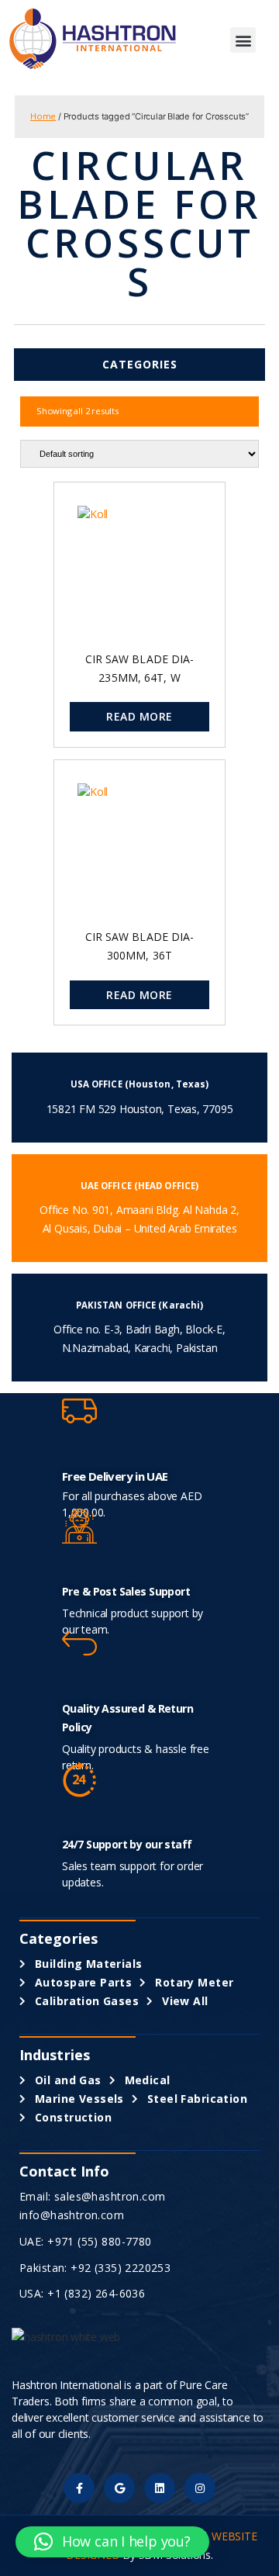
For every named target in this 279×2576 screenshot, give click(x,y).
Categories (139, 364)
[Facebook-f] (79, 2488)
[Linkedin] (159, 2488)
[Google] (119, 2488)
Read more (139, 716)
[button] (243, 40)
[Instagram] (199, 2488)
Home (43, 116)
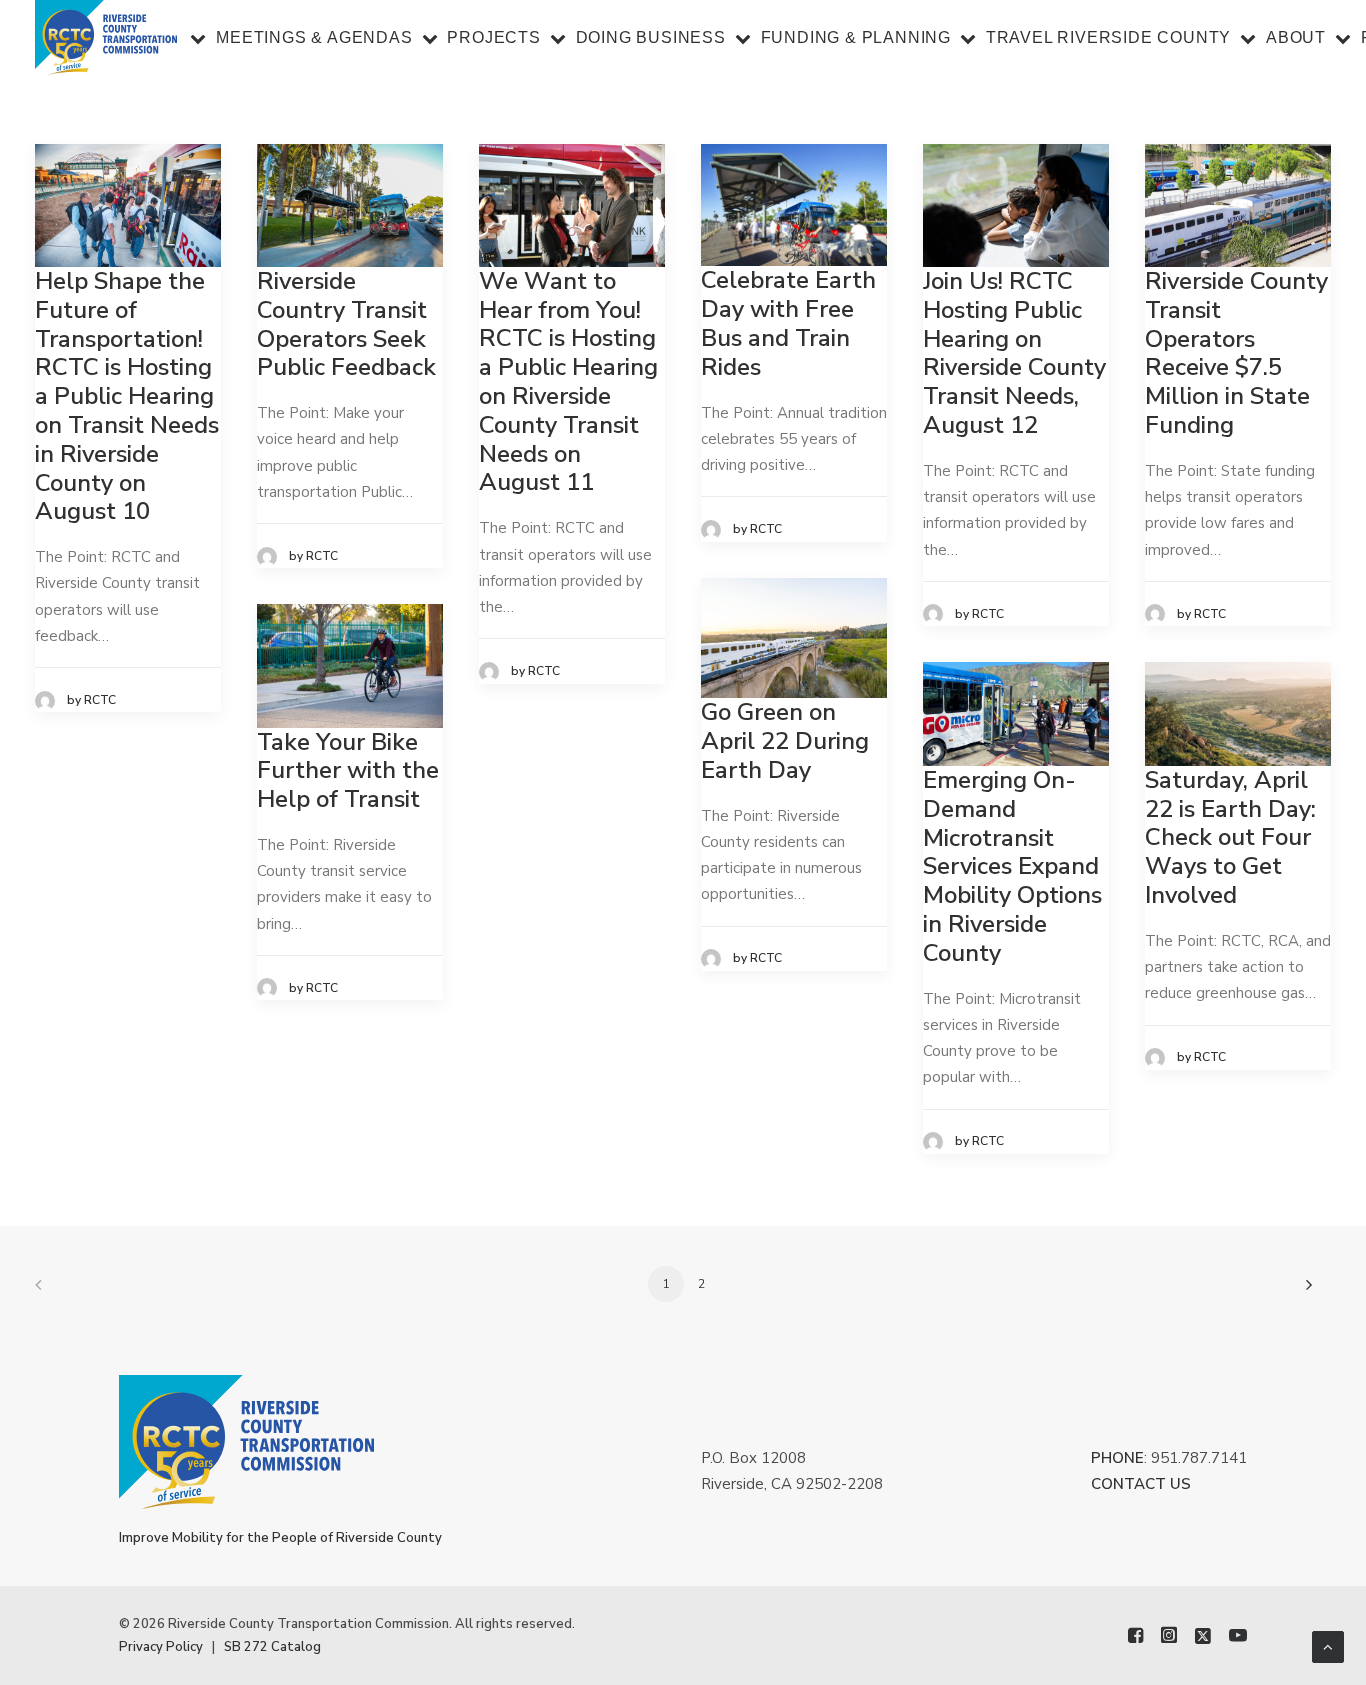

+--

> [What the task requires]: For this exercise, write out exactly the lines from the one with "[Linkedin] (159, 2488)" through the last line of the records, inclusive, and leave each picture out.

> [Final answer]:
[Linkedin] (159, 2488)
[Google] (119, 2488)
Read more (139, 716)
[button] (243, 40)
[Instagram] (199, 2488)
Home (43, 116)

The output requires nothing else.